The main reason the Poe voting base is shrinking rapidly is the likelihood she will be disqualified from the presidential race on issues of citizenship and residency.
Responding to the rapid evaporation of voter support for her candidacy, the Poe camp frantically reminds voters she remains a candidate. That, too, is misleading.
Strictly speaking, she has been disqualified by the Comelec voting en banc on the two issues. She remains a disqualified candidate until the Supreme Court reverses the Comelec ruling.
The legal arguments do not seem to make a Supreme Court reversal very likely.
On the issue of residency, Poe’s lawyers offer a thin defense, saying the certificate of candidacy she filed when she ran for the Senate in 2013 contained an “honest mistake” that should be “corrected” by her filing for the presidency. But in the period she is supposed to have reverted to Filipino citizenship, she continued using her US passport.
On the issue of her citizenship, her lawyers plead that international law establishes that no foundling could be stateless. That, too, is not the issue.
The petition filed by lawyer Estrella Elamparo does not deny her citizenship. What it says is that she is not a natural-born citizen as specified by our Constitution.
The constitutional requirement might be harsh; but that is the law. The magistrates are unlikely to be swayed by emotional arguments raised by Poe’s lawyers. That does not bode well for her candidacy.
Capitalized
Liberalization of our banking system now makes it possible for more foreign banks to come in and partner with local banks. This, in turn, will encourage expansion of bank branching, raise corporate governance levels and improve capitalization of local banks.

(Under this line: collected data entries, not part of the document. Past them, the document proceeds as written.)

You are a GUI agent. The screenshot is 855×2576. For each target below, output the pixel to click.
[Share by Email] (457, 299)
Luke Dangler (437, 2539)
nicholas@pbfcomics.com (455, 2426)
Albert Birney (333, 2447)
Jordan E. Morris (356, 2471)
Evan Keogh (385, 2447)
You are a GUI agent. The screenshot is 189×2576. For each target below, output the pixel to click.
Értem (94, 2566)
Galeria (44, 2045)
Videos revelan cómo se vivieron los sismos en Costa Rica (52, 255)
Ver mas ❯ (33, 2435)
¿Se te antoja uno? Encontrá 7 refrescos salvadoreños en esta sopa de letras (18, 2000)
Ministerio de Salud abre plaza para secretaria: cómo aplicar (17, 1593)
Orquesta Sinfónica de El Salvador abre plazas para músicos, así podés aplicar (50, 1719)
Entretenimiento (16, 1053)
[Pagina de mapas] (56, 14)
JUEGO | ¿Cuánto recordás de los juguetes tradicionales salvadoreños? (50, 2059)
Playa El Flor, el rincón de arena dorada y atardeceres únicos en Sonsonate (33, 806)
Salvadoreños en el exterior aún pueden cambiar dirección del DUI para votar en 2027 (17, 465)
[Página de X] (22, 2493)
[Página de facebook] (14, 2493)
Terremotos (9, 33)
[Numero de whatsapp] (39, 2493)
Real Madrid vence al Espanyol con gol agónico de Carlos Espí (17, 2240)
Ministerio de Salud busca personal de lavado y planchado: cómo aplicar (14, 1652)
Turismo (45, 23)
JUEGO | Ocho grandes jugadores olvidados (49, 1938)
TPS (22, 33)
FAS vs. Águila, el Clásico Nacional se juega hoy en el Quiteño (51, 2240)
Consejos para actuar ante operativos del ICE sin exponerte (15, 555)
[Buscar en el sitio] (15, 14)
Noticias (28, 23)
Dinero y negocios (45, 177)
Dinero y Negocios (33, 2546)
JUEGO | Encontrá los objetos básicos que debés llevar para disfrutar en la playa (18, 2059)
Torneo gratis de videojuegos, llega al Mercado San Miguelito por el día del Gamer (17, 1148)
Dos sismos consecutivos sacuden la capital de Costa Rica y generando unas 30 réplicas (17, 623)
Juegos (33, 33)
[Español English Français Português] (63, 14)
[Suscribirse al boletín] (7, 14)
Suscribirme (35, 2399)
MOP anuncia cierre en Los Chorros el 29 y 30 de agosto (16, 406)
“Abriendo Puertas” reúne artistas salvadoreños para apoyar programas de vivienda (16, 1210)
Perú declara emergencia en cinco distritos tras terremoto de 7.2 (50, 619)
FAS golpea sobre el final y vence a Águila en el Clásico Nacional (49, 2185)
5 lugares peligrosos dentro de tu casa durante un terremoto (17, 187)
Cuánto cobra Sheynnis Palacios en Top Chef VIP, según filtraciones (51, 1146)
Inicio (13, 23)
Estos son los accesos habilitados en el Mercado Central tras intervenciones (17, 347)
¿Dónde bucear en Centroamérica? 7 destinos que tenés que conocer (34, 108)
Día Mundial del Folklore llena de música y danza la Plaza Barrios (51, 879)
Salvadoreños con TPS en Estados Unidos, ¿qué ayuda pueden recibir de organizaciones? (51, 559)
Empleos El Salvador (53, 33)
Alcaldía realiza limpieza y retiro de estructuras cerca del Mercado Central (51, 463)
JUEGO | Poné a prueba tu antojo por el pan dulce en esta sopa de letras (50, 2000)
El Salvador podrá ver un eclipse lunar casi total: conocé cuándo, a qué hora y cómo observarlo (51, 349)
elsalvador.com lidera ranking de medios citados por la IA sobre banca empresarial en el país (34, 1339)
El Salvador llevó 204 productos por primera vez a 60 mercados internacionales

Last week, it was announced that The Bank of Tokyo-Mitsubishi UFJ (BTMU) entered into a strategic partnership with Security Banking Corporation. The large and respected Japanese bank will invest about P37 billion for a 20 percent stake in Security Bank by way of newly issued primary shares. This means the entire P37 billion will go to Security Bank’s capital resource, improving its resiliency and capital adequacy.
With its investment, BTMU gains two seats in the Security Bank board. The Dy family, however, remains the biggest shareholder in the local bank.
With the new investment, Security Bank begins expanding a comprehensive financial services platform to take advantage of opportunities in a rapidly expanding economy. This platform will enable the bank to grow its branch network by between 500 and 600 new branches before 2020. It will also support existing retail banking initiatives, increase SME penetration and grow its low-cost funding base.
This is significant, considering that only a third of the Philippine population has access to banking and financial services. There is much headroom for bank expansion, especially in what is called the “middle market” of retail banking and SME partnership.
Even before the entry of BTMU, Security Bank distinguished itself with its state of the art information technology systems designed for the convenience of bank clients. The new investment will allow the local bank to improve further on those IT systems and provide clients highly differentiated financial services.
This strategic partnership between Security Bank and the Japanese financial giant can only be good news to banking clients who look forward to highly responsive financial services. In this highly mobile technological environment, depositors and borrowers want to be closely in touch with their respective banks using mobile technologies. Security Bank wants to be the leader in this regard.
Surely this will not be the last strategic partnership between Filipino banks and large foreign financial institutions. The deal between Security Bank and BTMU sets the model for other similar partnerships to happen.
Our economic growth cannot be sustained unless a critical mass of our working population has access to financial services. Such access will enhance both broad-based investment in the financial market as well as more analytical consumer behavior.
A domestic economy where the majority of the working population has no access to banks and modern financial services in untenable.